# Rabiate Schwimmer verprügeln Angler



## Thomas9904 (19. Juli 2016)

Vorabveröffentlichung Mag August

*Rabiate Schwimmer verprügeln Angler​*
http://blaulichtreport-saarland.de/2016/07/rabiate-schwimmer-verpruegeln-angler/

Laut   Meldung des Blaulichtreport Saarland (Link siehe oben) liessen sich zwei Pärchen aus Zweibrücken mit dem Taxi  an den Rubenheimer Angelvereinsweiher fahren, um zu baden.

Laut Polizeiermittlungen wurden Bitten eines Anglers, man möge doch an anderer Stelle baden, mit einem Sprung eines der Männer ins Wasser "beantwortet".

Danach wurde der Angler von den beiden Männern attackiert und durch Schläge verletzt. 
Auch die Freundin des Anglers wurde von einer der Frauen  verbal und handgreiflich angegriffen und  gleichfalls verletzt.
------------------------------------------------------------------------

Sorry Leute, aber diese Welt wird doch immer irrer.......
Angler werden überall ausgesperrt, und wo sie eigene Teiche haben beim Angeln noch verprügelt..

Da es auch rabiate Angler gibt, welche auf Angler losgehen:
Auch die sind schlicht bescheuert...

Was eine irre Welt.....

Thomas Finkbeiner


----------



## Naturliebhaber (19. Juli 2016)

*AW: Rabiate Schwimmer verprügeln Angler*

Die Eltern zweier Fußball-Kids, die ich trainiere, sind Polizisten.
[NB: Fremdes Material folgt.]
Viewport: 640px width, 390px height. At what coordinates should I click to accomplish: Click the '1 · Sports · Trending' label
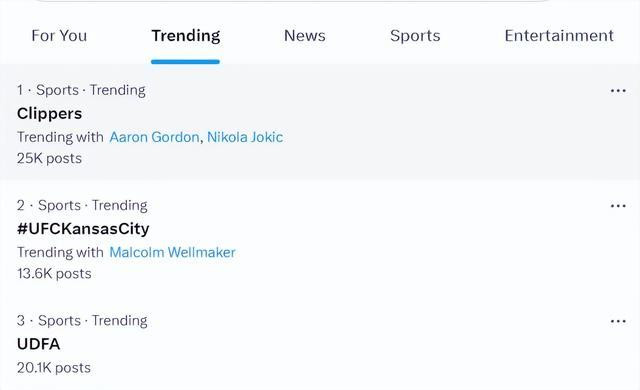pos(81,90)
Du willst nicht wirklich wissen, wann und wo sich da Leute jede Woche gegenseitig die Schädel einschlagen. Mountainbiker, im Schwimmbad, beim Fußball, auf der Toilette ... und halt auch beim Angeln.

Fazit: Die Deppen sind gleichmäßig verteilt.


----------



## Trollwut (19. Juli 2016)

*AW: Rabiate Schwimmer verprügeln Angler*

Die müssen nur mal an den richtigen geraten.
Dann liest man in der Zeitung wieder: "Menschliche Hand in Wels gefunden" :m

Gesendet von meinem Toaster.


----------



## Thomas9904 (19. Juli 2016)

*AW: Rabiate Schwimmer verprügeln Angler*



Naturliebhaber schrieb:


> Fazit: Die Deppen sind gleichmäßig verteilt.


Siehe mein Posting, würd ich nie bezweifeln....

Wir löschen ja auch immer wieder mal allzu eindeutige "Selbstschutz"postings...


----------